DeYoung explains how Jones’ shorter hours and more family-friendly approach is a bid departure from both his predecessors and the rest of the around-the-clock frenzy of the Obama White House.

The result is that arguably the most knowledgeable person on foreign policy in the administration, Jones, 65, has had trouble coalition building in the hyper-active atmosphere.

 “White House officials who cited early misgivings, more stylistic than substantive, insisted they have now disappeared. But Jones acknowledges that the road has not always been smooth, and he appears more comfortable than some of his administration colleagues in saying they still have some distance to travel.

It is ‘absolutely’ fair to say that it has taken some time for him and his colleagues to get used to each other, Jones said in an interview Tuesday. ‘From this West Wing, in particular, because this is Obama Nation, right? True? This is where the Obama election campaign came, landed, en masse.’”
 
New York Times — With Gay Issues in View, Obama Is Pressed to Engage
 
As gay-rights activists rack up victories from coast to coast, they’re wishing that President Obama was showing some more public enthusiasm for their agenda, particularly gay marriage.

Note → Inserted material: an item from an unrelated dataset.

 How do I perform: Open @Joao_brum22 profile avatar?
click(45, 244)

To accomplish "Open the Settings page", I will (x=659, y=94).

But Obama won the presidency in part by saying he opposed gay marriage, and can’t join the party just yet. His fellow African-Americans are strongly opposed and the 2010 elections will include some backlash for Democrats who jumped ahead on gay marriage.

The grousing has expanded to op-eds and demands for Obama to appoint the first openly homosexual member of the Supreme Court. But as writer Sheryl Gay Stolberg points out, Obama has a plan to broadly expand the rights of gay Americans. A hate crimes bill that covers sexual preference, several key appointments for homosexuals, the beginning of the end of “Don’t Ask, Don’t Tell” and even seeking out same-sex parents for the White House Easter egg roll are all included as signs of Obama’s true desire to make the gay lifestyle part of mainstream America.

His gay supporters assure their comrades that the president will be shed of his campaign-season reticence once the rest of the country soon enough accepts gay marriage as a fact of life.

“Tobias Wolff, a law professor at the University of Pennsylvania who was Mr. Obama’s top campaign adviser on gay rights, said the president needed time to build political consensus.

‘I think he has a genuine sense,’ Mr. Wolff said, ‘that in order to move these issues forward you need broader buy-in than you are going to get if you poke a stick in too many people’s eyes.’